» **INPUT RECORDS**
....
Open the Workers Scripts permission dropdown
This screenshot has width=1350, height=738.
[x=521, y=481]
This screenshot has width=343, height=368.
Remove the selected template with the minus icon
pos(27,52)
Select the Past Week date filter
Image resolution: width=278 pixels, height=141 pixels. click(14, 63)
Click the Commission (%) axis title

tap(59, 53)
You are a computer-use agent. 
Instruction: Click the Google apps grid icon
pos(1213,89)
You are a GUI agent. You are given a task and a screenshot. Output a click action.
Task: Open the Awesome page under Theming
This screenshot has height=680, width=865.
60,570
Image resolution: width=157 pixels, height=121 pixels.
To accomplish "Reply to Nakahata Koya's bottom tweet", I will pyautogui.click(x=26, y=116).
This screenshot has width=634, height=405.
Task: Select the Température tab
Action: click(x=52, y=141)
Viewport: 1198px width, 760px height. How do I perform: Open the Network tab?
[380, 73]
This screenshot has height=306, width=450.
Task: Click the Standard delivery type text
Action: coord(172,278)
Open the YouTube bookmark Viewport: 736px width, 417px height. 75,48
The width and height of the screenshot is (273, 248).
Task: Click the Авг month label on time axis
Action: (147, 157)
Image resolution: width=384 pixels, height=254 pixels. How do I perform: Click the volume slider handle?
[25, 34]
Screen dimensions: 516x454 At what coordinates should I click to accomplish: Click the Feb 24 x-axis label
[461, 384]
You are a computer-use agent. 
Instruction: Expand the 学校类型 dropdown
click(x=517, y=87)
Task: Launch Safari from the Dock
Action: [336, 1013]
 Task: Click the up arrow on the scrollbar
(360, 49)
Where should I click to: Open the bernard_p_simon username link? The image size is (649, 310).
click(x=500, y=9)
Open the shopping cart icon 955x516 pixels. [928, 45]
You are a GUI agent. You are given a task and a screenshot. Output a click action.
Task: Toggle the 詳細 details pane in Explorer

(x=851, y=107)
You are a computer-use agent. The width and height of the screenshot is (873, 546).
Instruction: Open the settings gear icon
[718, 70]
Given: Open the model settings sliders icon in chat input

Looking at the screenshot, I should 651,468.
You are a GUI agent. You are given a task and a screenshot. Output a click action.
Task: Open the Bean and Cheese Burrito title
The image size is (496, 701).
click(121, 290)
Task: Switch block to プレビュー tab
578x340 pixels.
....
» **TASK DETAILS**
Return each line of the material above that contains the string "pixels", matching case exactly.

» **CORRECT RESULT**
Image resolution: width=278 pixels, height=141 pixels. click(14, 63)
Image resolution: width=157 pixels, height=121 pixels.
Image resolution: width=384 pixels, height=254 pixels. How do I perform: Click the volume slider handle?
Open the shopping cart icon 955x516 pixels. [928, 45]
578x340 pixels.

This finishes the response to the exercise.